On Bike Efficiency -- And Pricks
The Bike Blog is pleased to see the many comments on our recent bike feature. What with the back and forth, we did want to clarify one point of fact.
After being called “a prick,” for remarking that bicyclists should “just get out of the way of those of us who have things to do,” the commenter going by the name ‘Anthony’ further asserted the following:
“You are out joyriding and wasting more of the world's resources by riding your bike(Yep you use up 3X the energy per mile than the average car.” (He also asked rhetorically whether he really is “a prick.” As a matter of self-imposed editorial discipline, however, the Bike Blog does not answer rhetorical questions).

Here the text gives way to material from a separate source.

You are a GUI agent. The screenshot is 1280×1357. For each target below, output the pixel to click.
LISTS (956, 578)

But we will address his claim that a bicycle uses three times the energy of an average car. One common way to measure energy is in calories, one calorie being the amount of energy required to raise the temperature of one gram of water by one degree Celsius.

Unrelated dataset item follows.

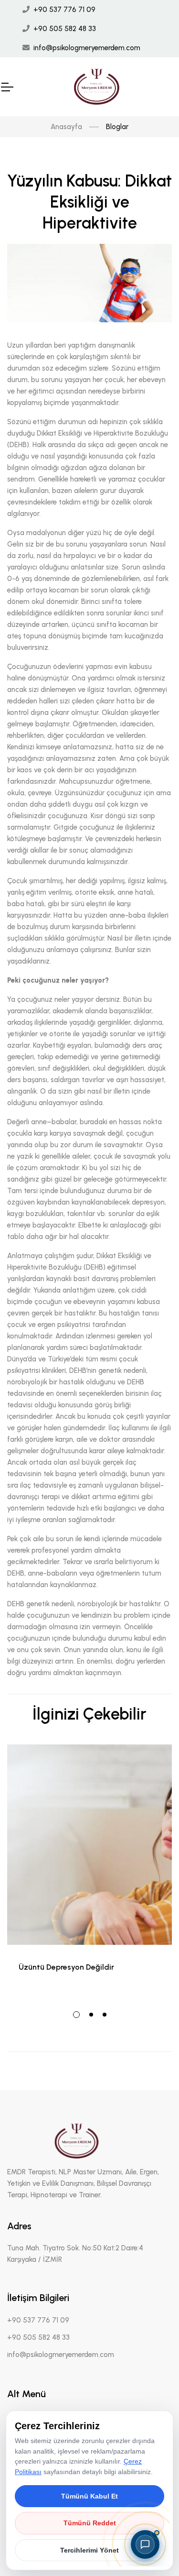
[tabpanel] (89, 1870)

According to the World Watch Institute, an environmental research facility based in DC, a bicycle uses about 35 calories of energy per passenger mile. One passenger, one mile, 35 calories.
A car uses 1,860 calories per passenger mile – which would make it not three times more efficient than a bike as Anthony claimed, but, in fact, about fifty three times less efficient. Indeed, it’s worth noting bicycles are the most energy-efficient transportation machine created by humans beings, ever (even our own feet get us around at only 100 calories of energy per passenger mile).
You can find the study, and references, here.
The Bike Blog would like to emphasize that Anthony’s factual error in no way implies that he is a prick.